The truth of the matter is that having stage 4 cancer has lost much of its novelty. And this is why I've only been posting when my disease has taken a turn for the worse, or after a hospitalization, or when a treatment seems to be working and has offered me a newfound sense of hope. I didn't even feel compelled to blog after my latest set of scans, because nothing really changed. Sure, there were slight changes in the size of my tumors (two shrunk, two grew, which is considered “stable” disease), but I had nothing new to say. This wasn't a new experience for me. This is my world, now: treat, scan, find out I'm still not dying but I'm still not cured, rinse and repeat.

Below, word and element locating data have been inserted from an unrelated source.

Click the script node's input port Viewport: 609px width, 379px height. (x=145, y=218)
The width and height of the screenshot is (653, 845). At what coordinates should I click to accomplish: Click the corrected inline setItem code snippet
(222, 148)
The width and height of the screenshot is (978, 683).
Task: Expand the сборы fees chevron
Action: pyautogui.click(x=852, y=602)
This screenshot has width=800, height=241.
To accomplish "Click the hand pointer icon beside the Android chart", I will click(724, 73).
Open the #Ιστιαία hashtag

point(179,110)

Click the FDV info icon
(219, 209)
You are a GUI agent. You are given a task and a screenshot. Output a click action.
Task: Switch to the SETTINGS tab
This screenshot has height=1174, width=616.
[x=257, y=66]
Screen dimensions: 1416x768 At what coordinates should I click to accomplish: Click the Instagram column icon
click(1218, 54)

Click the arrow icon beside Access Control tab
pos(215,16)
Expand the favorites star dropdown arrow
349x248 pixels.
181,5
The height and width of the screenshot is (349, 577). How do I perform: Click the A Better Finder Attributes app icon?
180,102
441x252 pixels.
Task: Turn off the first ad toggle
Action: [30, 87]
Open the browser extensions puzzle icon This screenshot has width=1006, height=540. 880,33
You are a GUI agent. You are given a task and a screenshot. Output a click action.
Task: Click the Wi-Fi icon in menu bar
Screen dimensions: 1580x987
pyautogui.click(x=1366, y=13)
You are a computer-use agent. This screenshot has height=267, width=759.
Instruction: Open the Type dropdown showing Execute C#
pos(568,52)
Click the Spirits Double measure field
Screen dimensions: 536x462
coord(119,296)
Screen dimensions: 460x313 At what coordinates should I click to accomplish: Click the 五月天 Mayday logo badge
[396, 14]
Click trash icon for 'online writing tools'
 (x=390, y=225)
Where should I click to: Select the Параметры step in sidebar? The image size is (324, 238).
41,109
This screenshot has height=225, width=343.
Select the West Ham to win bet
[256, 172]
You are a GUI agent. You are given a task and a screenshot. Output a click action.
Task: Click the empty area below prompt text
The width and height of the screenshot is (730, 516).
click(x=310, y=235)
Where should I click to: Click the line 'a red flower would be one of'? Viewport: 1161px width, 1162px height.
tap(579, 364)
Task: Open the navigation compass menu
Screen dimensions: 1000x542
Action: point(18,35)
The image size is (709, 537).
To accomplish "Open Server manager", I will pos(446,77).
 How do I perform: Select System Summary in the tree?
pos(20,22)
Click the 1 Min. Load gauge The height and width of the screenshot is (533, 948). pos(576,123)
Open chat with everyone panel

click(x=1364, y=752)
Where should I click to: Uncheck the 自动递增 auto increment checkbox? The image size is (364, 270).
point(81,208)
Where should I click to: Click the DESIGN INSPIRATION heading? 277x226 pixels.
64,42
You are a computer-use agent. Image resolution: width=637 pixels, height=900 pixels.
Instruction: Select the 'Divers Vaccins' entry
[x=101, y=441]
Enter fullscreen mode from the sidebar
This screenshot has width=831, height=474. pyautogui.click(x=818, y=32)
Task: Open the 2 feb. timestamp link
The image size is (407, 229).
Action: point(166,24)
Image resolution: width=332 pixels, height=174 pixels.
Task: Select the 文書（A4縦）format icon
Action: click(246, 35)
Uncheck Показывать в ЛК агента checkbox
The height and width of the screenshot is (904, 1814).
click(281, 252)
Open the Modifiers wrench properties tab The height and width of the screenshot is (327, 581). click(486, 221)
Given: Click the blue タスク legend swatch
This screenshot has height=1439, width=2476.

Part of the normalization of my life with late-stage cancer is that when people ask how I am, I automatically say, "I'm good" — it's almost Pavlovian. "I'm good" equals happiness, relief. Anything other than "I'm good" equals sadness, discomfort, fear. And who wants to evoke negative emotions in the people they love? Also, when I say I'm feeling good, the line of questioning ends there and allows the exchange to take a natural, two-sided course. Responding with anything other than "I'm good" forces the conversation down a cancer centric road, into a Jen centric clearing. I've always been a bit of an attention whore, but attention garnered from, let's say, playing the new song you've written and attention you receive from being sick beget two very different beasts. The former made me feel like a handsome cheetah racing across a sweeping landscape in a BBC documentary; the latter makes me feel like an ill-fated puppy cowering on a patch of concrete in a late-night infomercial.

On the rare occasions that I do feel the need to discuss my disease with anyone other than my therapist, I find it difficult to communicate my thoughts and feelings properly. Because I've never been much of a spontaneous thinker, I wind up either being unceremonious or spewing out pre-packaged ideas. Basic, universal feelings have specific words assigned to them. The complicated network of feelings that come attached to a life-threatening illness do not. This is why my writing about cancer has been so heavily reliant on metaphors.

I once began one of my blogs with the sentence, "There are days when I forget that I have cancer." This is no longer true. There are moments, sure. Sometimes even hours. But even the briefest allusion to any event that will take place more than three months in the future brings about a dark cloud. This is not to say that my life doesn't continue to have great meaning. It does. I live each day as if I have a vast future ahead of me, and I still manage to find profound joy in my daily routine, in my relationships, and in my consumption of the world around me, but I do so with the pervasive knowledge that the odds are stacked against me living to a ripe old age. Last week, as I was reading the gorgeous cancer memoir "When Breath Becomes Air," I came across a sentence that expresses this sentiment better than I am able to. "The curse of cancer created a strange and strained existence, challenging me to be neither blind to, nor bound by, death's approach."

I know that some people very close to me will be inclined to see the morbidity in this quote, will hone in on the words "death's approach." And to those people, I want to shine a light on the words "nor bound by." I do not feel bound by death. I feel bound to life, which is why the threat of impending death is so very horrifying to me. My lament for the absence of novelty is tied to my personal writing - not to my whole person. I just want to be well enough to go out into the world and find newness that stirs my writing loins. I do not wish for novelty in my disease, unless that means that some new breakthrough in treatment fashions a ray of light that can pierce the dark cloud. I await clear, blue skies with bated breath.